Proper AI deployment takes investment, time and patience. Even getting an AI engine in place takes work; banks cannot entirely sign over fraud detection to AI. Continuous human monitoring and quality checks are also required to ensure that AI stays true to its purpose, adheres to banking and privacy regulations, complies with ethical standards, steers clear of biases and continues to learn.

This calls for a dedicated team of quality engineers to train and test the AI engine, feeding it with the right data sets, identifying the correct behavioral persona and driving it toward fewer false positives. Also, in extreme cases, QA engineers need to ensure the AI does not go rogue.

A Three-Point Plan

To ensure they create an AI engine that works, we suggest that financial institutions consider the following:

  • Data: Before building an AI engine, banks need an abundance of unique data to continuously feed it. For fraud detection, banks need to think beyond the traditional rule-based data sets like login information, customer demographic and personal information. It’s crucial to incorporate less orthodox data sources such as real-time location and consumer behavior data for transactions such as a wire transfer or debit/credit card.

    For instance, in a credit card transaction, the data set should provide a linkage between size, location and device used, as well as time of transaction. This will help the AI engine create a client persona mapped with client behavior. With this information, the bank can assess each operation of a credit card transaction and quickly determine if the transaction is fraudulent. This not only reduces false positives but also helps save billions of dollars for both merchants and customers, alike.

  • Model: AI models process bulk datasets with multiple variables, which helps them identify correlations between client behavior and flag fraudulent actions that might contradict the client persona.

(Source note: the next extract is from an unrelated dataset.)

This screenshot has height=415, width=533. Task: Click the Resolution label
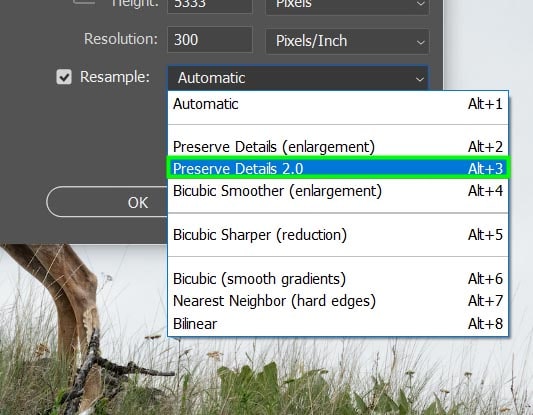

    For example, for wire transfers, banks can leverage smart algorithms to calculate analytic scores based on client personas built uniquely for every customer. The algorithm then traces all transactional movements and flags anomalies. Intelligent algorithms that can detect authentication fraud methodologies will advance accuracy and lower costs for quality assurance. Most importantly, these methodologies help identify bugs more quickly and accurately.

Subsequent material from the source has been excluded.